Local exhibit displays lifetime of work

by Lisa Collacott special to Tribune
Posted

Nearly a lifetime of Richard Pankratz’ work will be on display for the community to admire during an upcoming art exhibit at the Tri-Lakes Center for the Arts.

The Richard Pankratz 70th Birthday Retrospective Show will take place Sept. 3-28 in the main gallery. Pankratz is well known in the community and over the years has created sculptures, furniture, fountains and vessels and has given back to the community in which he calls home by organizing the very first Empty Bowl Dinner in Monument along with his wife Linda and local potter Anne Shimek. Pankratz has generously made many of the ceramic bowls for the dinner over the years.

“I consider the show retrospective because it’s about where I started up to this point,” Pankratz said.

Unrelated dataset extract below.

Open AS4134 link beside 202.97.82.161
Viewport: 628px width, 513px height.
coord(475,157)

“A lot of pieces will fill the main gallery. Over 50 years of artwork and 70 years of life,” added Linda Pankratz.

One of the pieces in the show will be the first bronze sculpture that Pankratz made in 1966.

Pankratz said when he was in fifth grade, he told people he would one day be an artist. He thought that being an artist meant he would be a painter, however. After high school, he attended the Kansas City Art Institute, where he was introduced to other mediums. He later transferred to Emporia Kansas State University.

It was there that he acquired a teaching degree and went on to teach art in Kansas and Colorado.

After 11 years, he decided to leave teaching and fulfill his dream of being an artist. He began selling ceramic pieces in the early 1970s. During the 1990s, Pankratz began phasing out of ceramics into sculptures made of casting bronze. One of his major transition pieces is called “The Explorers” and is displayed in his living room. The sculpture is made of ceramic and bronze.

“It is a pivotal piece,” Pankratz said. “In life you go through things day to day and don’t realize how far you’ve come. That’s the way it was with the transition from pottery to sculptures.”

Pankratz said the days of functional ceramics are gone. His primary focus now is bronze sculptures. His sculptures have been featured in galleries in Arizona, New Mexico, California and South Carolina. They have also been featured at “Sculptures in the Park” in Loveland, an internationally recognized and juried exhibition.

The Richard Pankratz 70th Birthday Retrospective Art Show is a celebration of his work as he has gone from clay to bronze. The show will also feature a few paintings he has done over the years as a hobby. About 25 percent of the pieces in the exhibit will come from the Pankratz’ private collection and the private collection of those who have bought his sculptures. What is not private collection will be available for purchase. Also in the exhibit will be paintings by Colorado artist Karen Scharer.